The IME control module 404 can control the user interface 400. More particularly, the IME control module 404 can control information displayed at and process, e.g., using the processor 408, input received at the touch display 112. For example, the information displayed at the touch display 112 can include a virtual keyboard. It should be appreciated that the information displayed at the touch display 112 can also include icons, menus, and/or software application interfaces. The input received at the touch display 112, e.g., from the user 104, can include one or more touch inputs. The IME control module 404 can then determine a position for each touch input, e.g., with respect to the virtual keyboard. The IME control module 404 can determine one or more characters and one or more first probability scores using a spatial model and the position of the touch input. As described more fully below, the spatial model can be used to generate the one or more first probability scores, which can be associated with the one or more characters, respectively.

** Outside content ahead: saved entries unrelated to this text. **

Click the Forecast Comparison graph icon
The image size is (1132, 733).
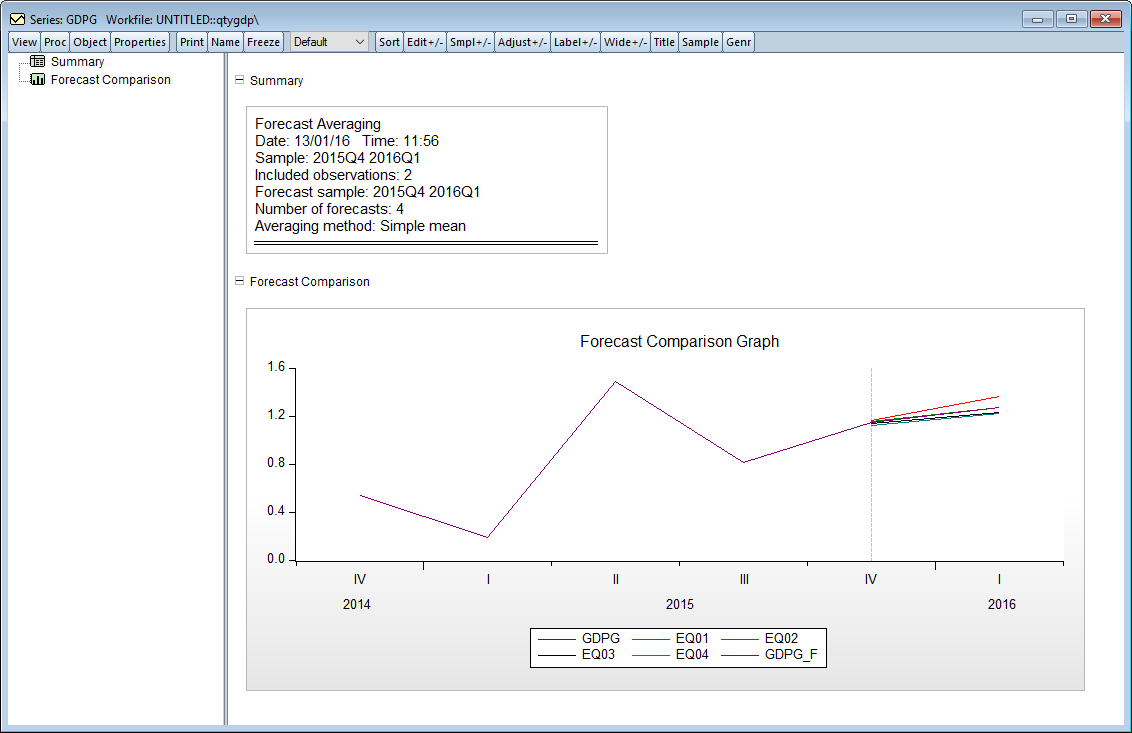[x=38, y=80]
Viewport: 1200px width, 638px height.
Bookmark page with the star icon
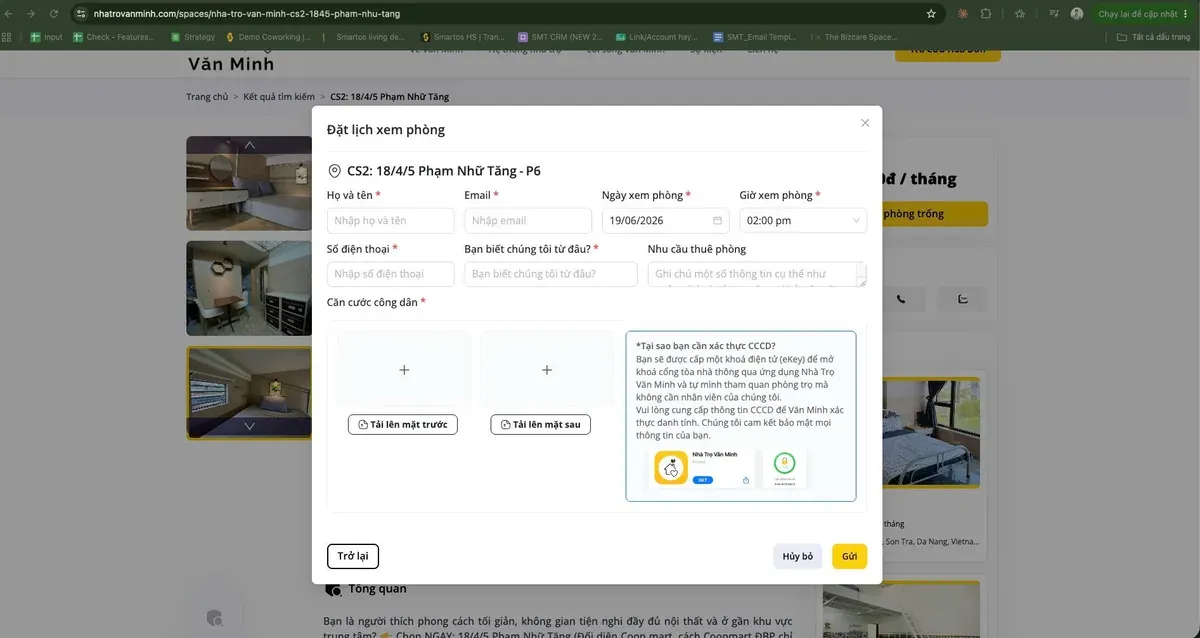coord(931,14)
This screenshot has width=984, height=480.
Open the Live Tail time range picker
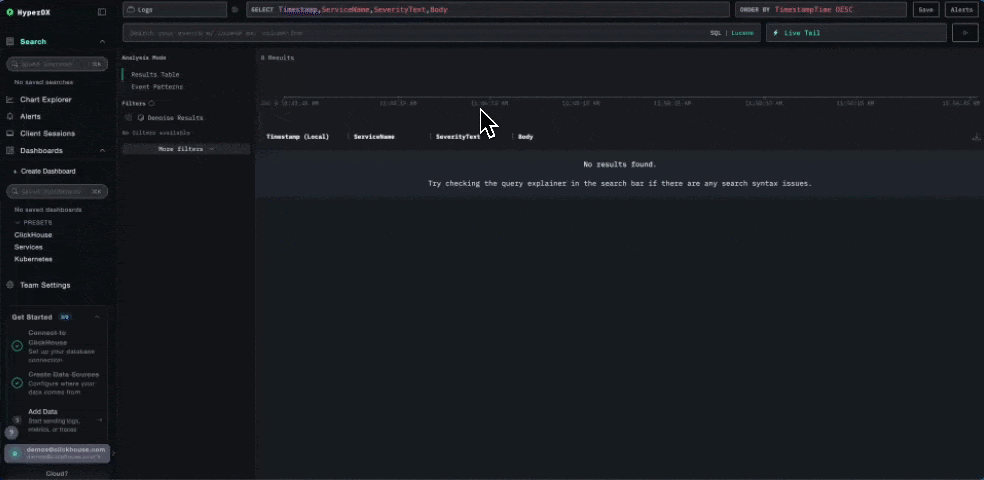856,33
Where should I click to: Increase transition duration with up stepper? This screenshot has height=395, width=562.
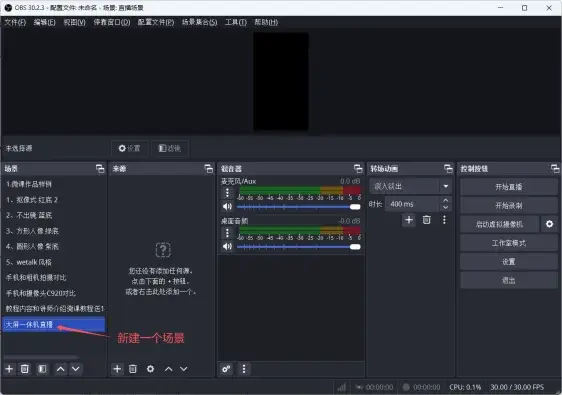tap(446, 200)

After determining the one or more characters and the associated one or more first probability scores, the IME control module 404 can determine a word based on the one or more characters and the one or more first probability scores using a language model. The language model can be used to generate the word using the one or more characters and the associated one or more first probability scores as an input or a parameter. For example, and as described more fully below, the language model can be used to generate one or more potential words and one or more second probability scores, respectively. The second probability score(s) are generated using the language model, and are based on the first probability score(s) generated using the spatial model. The IME control module 404 can then display the word at the touch display 112. For example only, a potential word having a highest relative second probability score may be selected and displayed at the touch display 112.

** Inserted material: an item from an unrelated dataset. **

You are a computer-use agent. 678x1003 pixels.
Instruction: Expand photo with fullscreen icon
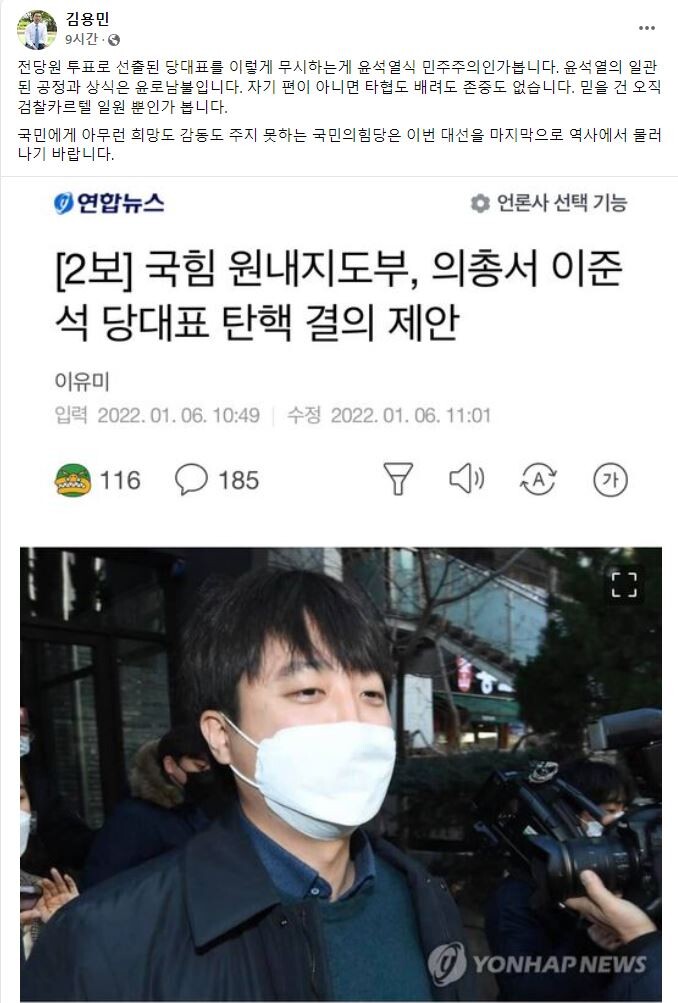coord(624,585)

The processor 408 can control operation of the computing device 108. For example, the processor 408 can load and execute an operating system of the computing device 108. The processor 408 can also execute software applications. Further, the processor 408 can also wholly or partially execute the IME control module 404 and/or the communication module 412. The communication module 412 controls communication between the computing device 108 and other devices. Specifically, the communication module 412 can transmit and/or receive information to other devices, e.g., servers, via the network 116. For example, the communication module 412 can include a transceiver (not shown). It should be appreciated that the communication module 412 can also be configured for communication via other mediums, e.g., radio frequency communication and/or near field communication (NFC).
Referring now to
The position determination module 500 can receive the touch input at the touch display 112. The position determination module 500 can determine a position of the touch input with respect to the touch display 112. For example, the position could be a position with respect to the virtual keyboard displayed at the touch display 112. The touch input can be from the user 104. Alternatively, the touch input could be a simulated touch input. In other words, the position determination module 500 can receive data indicating a position with respect to the touch display 112. It should be appreciated that the term “simulated touch input” as used herein can refer to any suitable data representative of touch input, such as “sampled touch input.”

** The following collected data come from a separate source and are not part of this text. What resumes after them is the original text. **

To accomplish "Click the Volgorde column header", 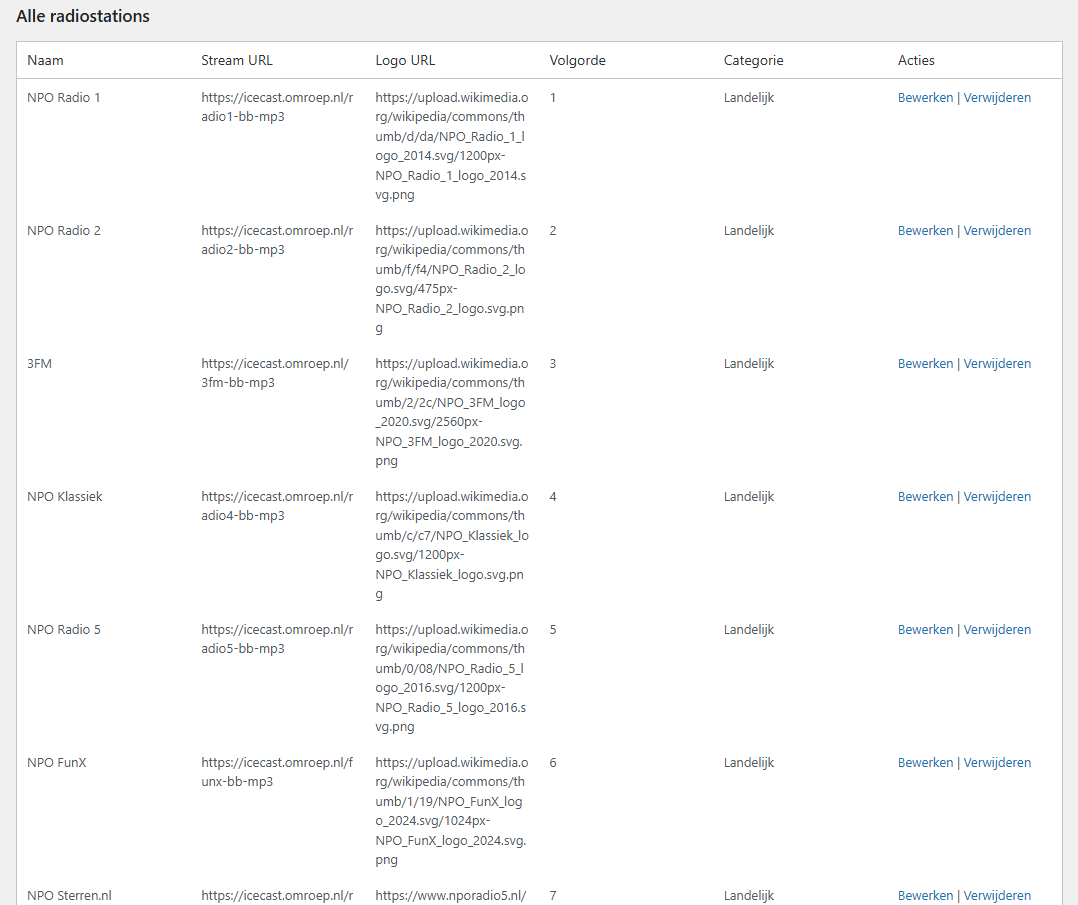I will 577,60.
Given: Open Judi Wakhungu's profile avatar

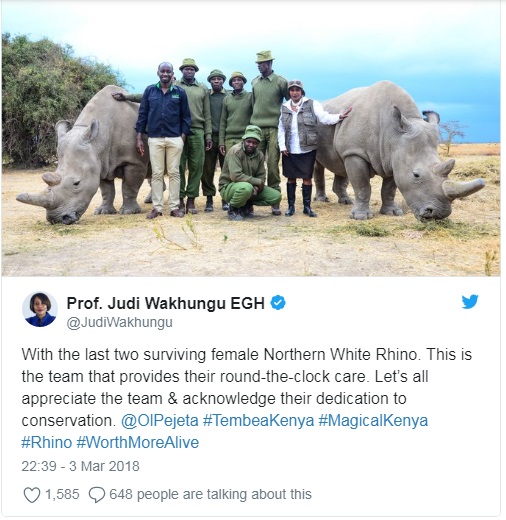Looking at the screenshot, I should tap(40, 309).
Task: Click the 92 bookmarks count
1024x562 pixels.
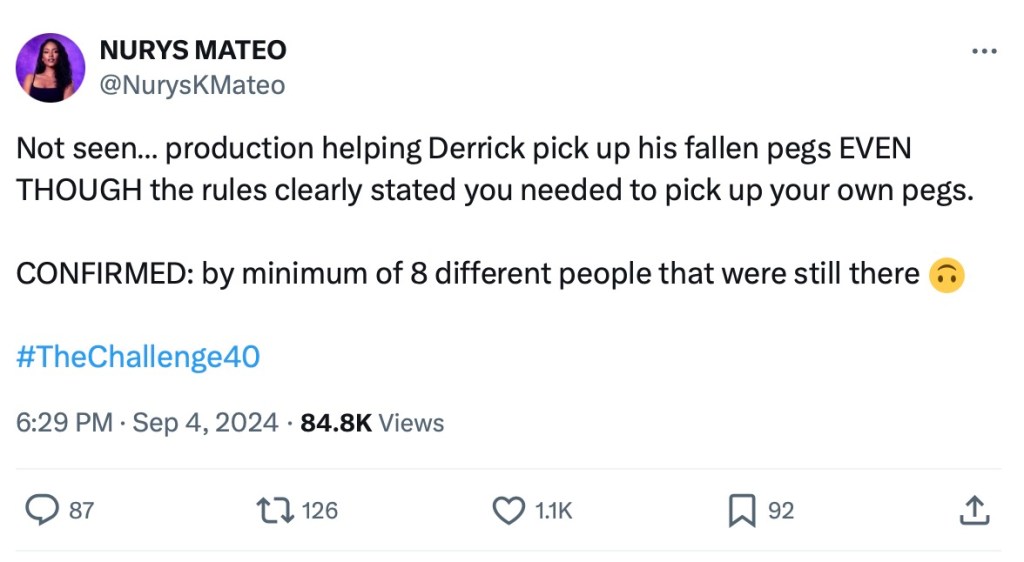Action: 781,511
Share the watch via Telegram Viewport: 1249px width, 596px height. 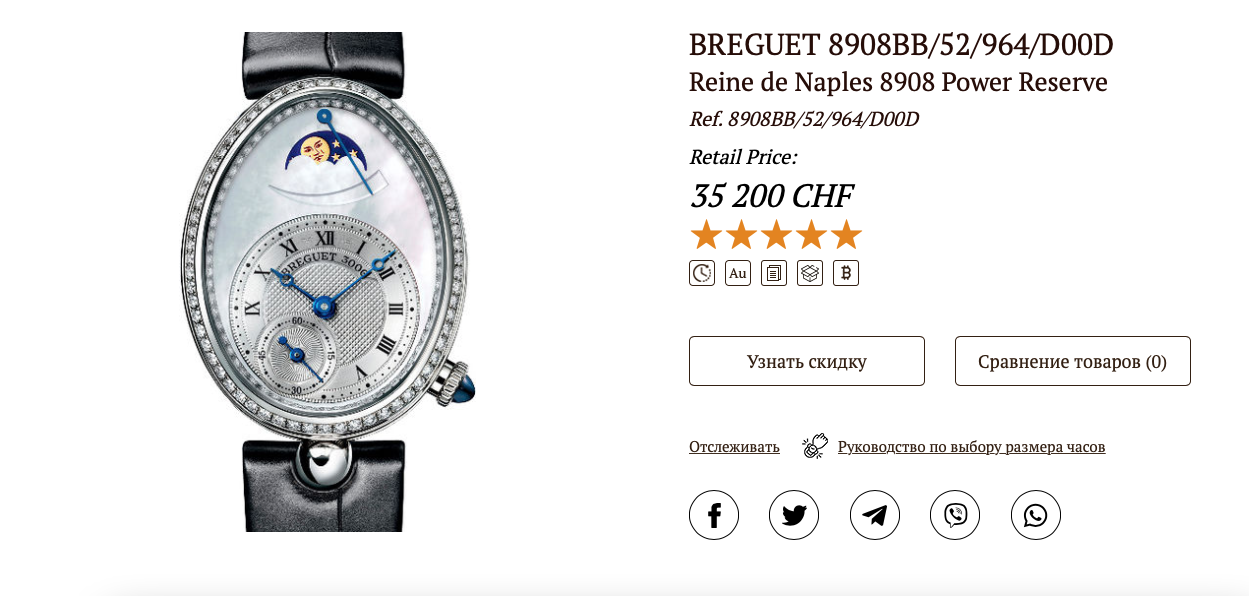click(875, 515)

The simulated touch input can be used to train the language model. More specifically, for each simulated touch input, one or more characters and one or more first probability scores can be determined and used to train or adapt the language model. The simulated touch input could be generated at the computing device 108. This can be referred to as local or off-line training of the language model. The simulated touch input could also be received from another device, e.g., server 120, via the network 116. This can be referred to as on-line training of the language model. Specifically, the simulated touch input could be received from the other device, e.g., server 120, on the network 116 via the communication module 412 and the processor 408.
The character determination module 504 can receive the position of the touch input at the touch display 112 from the position determination module 500. The character determination module 504 can determine one or more characters associated with the position of the touch input. The one or more characters can be from the virtual keyboard. Specifically, the character determination module 504 can use the spatial model to determine the one or more characters and one or more first probability scores associated with the one or more characters, respectively. The first probability score can indicate a likelihood that a specific character was intended to be selected by the touch input. For example, the spatial model can be used to generate a plurality of characters and an associated plurality of first probability scores.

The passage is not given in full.